Roy Hodgson has looked to make the Three Lions a more organised and purposeful team but they needed a slice of luck to beat Ukraine and will require a better display on Sunday
Passing judgment on Roy Hodgson's England is tricky. The Three Lions won both of their pre-Euro 2012 friendlies, topped Group D ahead of a strong-looking France team with their joint-best points total at a European Championship and now enter their quarter-final against Italy in a positive state of mind.
There is a purposeful and organised air to the England team and their coach, but the performances in this competition have not always lived up to that billing. They successfully stifled les Bleus but when they have been asked to come out of their shell against inferior opposition, they have looked unsure for significant periods.
Hodgson, of course, presided over a West Brom team that boasted a very solid record away from the Hawthorns but lost more games than any Premier League team outside of the relegation places at home. When Hodgson's teams are asked to take the initiative, they often look fairly blunt in attack and lose some of the defensive solidity which the coach promotes.
Sure, England ended up keeping a clean sheet against Ukraine, but Marko Devic's 'phantom goal' epitomised the kind of defending they were quickly sucked into. This country loves a brave centre-back – put 'Terry Butcher' into an image search engine and one iconic photo will dominate the results – but the clearance by John Terry that was just too late to be described as 'last-ditch' was a result of the way Oleg Blokhin's team had brutally exposed the Chelsea captain's lack of pace in the first place.
It was not the only time one of Terry, Joleon Lescott or Scott Parker was forced into a heroic block or desperate challenge because of a breakdown in shape or organisation elsewhere.
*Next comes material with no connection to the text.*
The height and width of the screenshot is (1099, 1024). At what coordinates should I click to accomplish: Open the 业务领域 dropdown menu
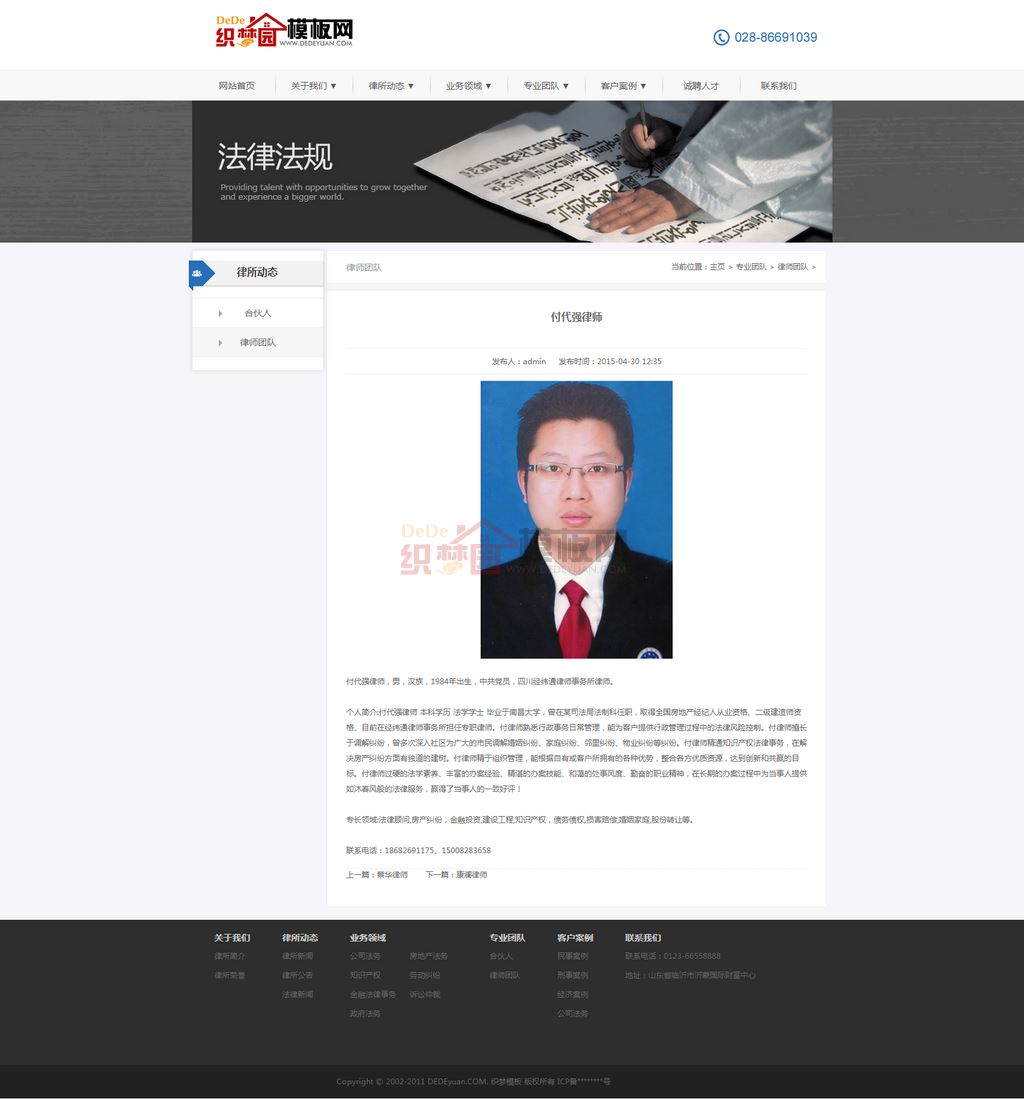click(x=468, y=86)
No one is denying the results under Hodgson have been very good, but within the performances there are causes for concern. So far, there has been an element of luck to England's success.
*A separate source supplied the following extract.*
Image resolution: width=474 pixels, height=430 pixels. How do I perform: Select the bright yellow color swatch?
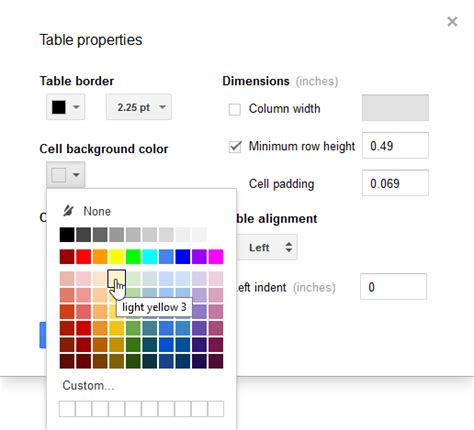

They can only rely on the combination of team spirit and good fortune that has got them this far for so long. The assessment of their first major tournament under Hodgson really comes down to this; a quarter-final berth was the expectation, but really the Three Lions have achieved little more than the team in 2010 that was slaughtered by the British press.
This is not to be overly negative about the job Hodgson has done so far. Most would now stand behind the FA's decision to opt for the 64-year-old, with his vast experience at clubs and countries across the globe, over the popular but perhaps just too optimistic Harry Redknapp. Hodgson's approach, in theory, has been the right one given the calibre of players at his disposal. He, and his team, are just yet to quite perfect it.
Against the Azzurri, they must get closer. Theoretically, the approach required for this match should be more in Hodgson's comfort zone – the Italian midfield trio of Daniele De Rossi, Andrea Pirlo and Claudio Marchisio, presuming Cesare Prandelli does not decide to revert to a back three, should dominate possession and so for England, it will be a case of absorbing pressure and springing forward on the break.
Italy have looked a stylish and technically gifted outfit but they have not always been overly penetrative in attack. Coping with the breaks of Marchisio, who will readily join the attack, while denying Pirlo space from a deeper position is one balance England will need to achieve but they should have the opportunity to use their full-backs as passing outlets.
Expectations outside of the England camp were the lowest in recent memory before the tournament, but that is not to say the same attitude was adopted internally. "All I'm going to say is we've got the squad, we're more organised than we have ever been and we are hard to beat now," Wayne Rooney commented. Joe Hart sounded bullish almost out of frustration at how the Three Lions' chances had consistently been played down.
It may be an exaggeration to describe Sunday's match as 'all or nothing' as far as England's Euro 2012 campaign goes, but it is not far off. Achieving a semi-final berth on foreign soil for the first time in over 20 years would represent a remarkable achievement, given the circumstances; Hodgson is less than two months into the job and his team is one in transition, caught between two generations.
Suffer elimination, though, and Euro 2012 will not be a tournament remembered nearly as keenly as the 1990 World Cup or 1996 European Championship are. England were fortunate to scrape to a 3-2 victory over a spirited Cameroon team after extra-time in Naples 22 years ago; this time around, a repeat would do just fine.